Here are some of the “real-world examples” showing how a law enforcement officer’s biases may impede an investigation:

— “A young white woman enters a police station and reports that, 2 weeks earlier, she was raped at a house party by a colleague from work. The woman reports that she and the person who she says raped her had been drinking that evening. The police officer on duty asks how often the woman drinks excessively at house parties, and what she was wearing that night. The officer then tells her that she should really watch how much alcohol she consumes when she goes out at night, especially if she is getting dressed up.

— “A tall Black man, in good physical condition and with no visible injuries, goes to the local police precinct and reports that his boyfriend, with whom he lives, has been sending him threatening texts and voice messages over the past several weeks. The man further reports that his boyfriend assaulted him the night before. The responding officer looks at the man skeptically and tells him that he’s not sure that he can take a report based on this information. The officer tells the man to think carefully about whether he has a crime to report and to come back another day if he still believes he needs assistance.

— “A woman who has been known to engage in the commercial sex trade flags down a police officer who frequently patrols her neighborhood. She reports to the officer that she was just raped. The police officer on duty writes down her statement, but when he returns to the police station, he immediately classifies the complaint as “unfounded,” and takes no further action, because of the woman’s criminal history.

— “A woman serving a prison sentence reports to law enforcement that a corrections officer sexually assaulted her while she was in isolation due to COVID-19. She saved the sheet on which the corrections officer ejaculated because she believes she will be discredited due to her custody status. The responding investigator tells the woman that her account makes no sense, and he does not know why she bothered saving the sheet.

— “A woman reports that, while being transported to jail for a DUI arrest, the officer pulled over and put his mouth on her breasts, fondled her, and took a picture of her bare breasts with his cell phone. During a recorded interview of the woman, the investigator (who was the supervisor of the subject officer) lied about the state of the evidence, threatened to charge her with “slander,” and accused her of ruining a young officer’s career.

The guidance also includes a list of what officers should and should not say to complainants:

Don’t say:

— “Have you considered talking to the man and letting him know that you are upset?”
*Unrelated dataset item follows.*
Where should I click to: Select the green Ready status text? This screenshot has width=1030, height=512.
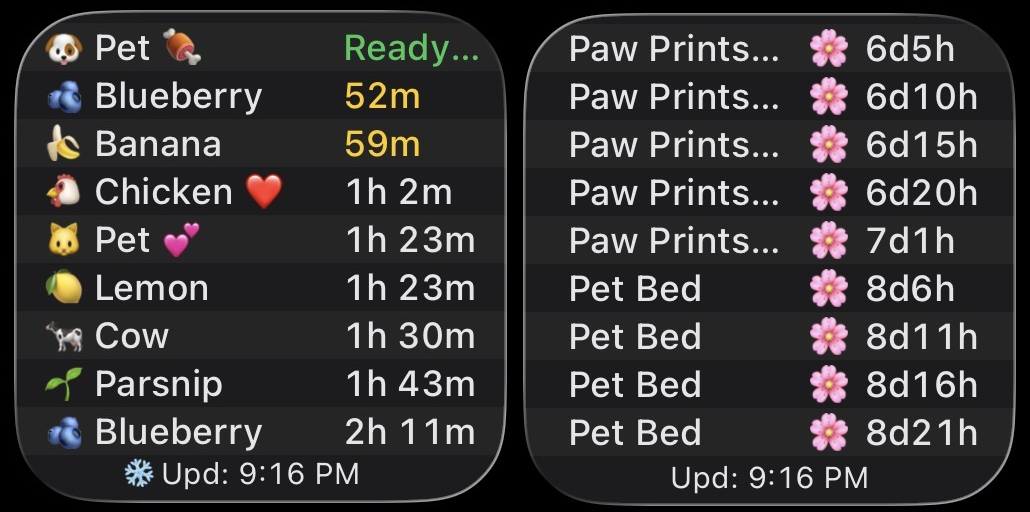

— “Have you thought about how this is going to affect his scholarship/career/reputation?”

— “Wasn’t this just a trick gone bad?”

— “Tell me what happened from start to finish.”

— “I’m sorry but you are reporting an incident that occurred several months ago. There is nothing we can do at this point.”

— “What did you think was going to happen after you went to his room alone?”

— “Why didn’t you push him off you and leave?”

— “I can’t take this to the prosecutor.”

Do Say:

— “Can you tell me what happened?”

— “What can you tell me about the person who did this?”

— “What can you tell me about anything the person said before, during, or after the incident?”

— “Can you tell me about any witnesses or people who might have seen the incident?”

— “Did anything in particular cause you to come tell us about this incident today?”

— “Have you received medical treatment? Would you like to go to the hospital?”

— “I know that this question is difficult to answer and I want you to know I am only asking to get a clear picture of what you’ve experienced. I am very sorry about what happened to you and I do not think that you are responsible for it. Any questions I ask about alcohol or drug use by you or the offender I’m only asking to understand what happened.”

— “[If it would not compromise the evidentiary value of the interview:] “Would you like an advocate to be present?”

— “I’m sorry this happened, and I commend you for reporting it. Your health and safety are a priority. How can I support you?”

The guidance includes many more “bad practice/good practice” examples.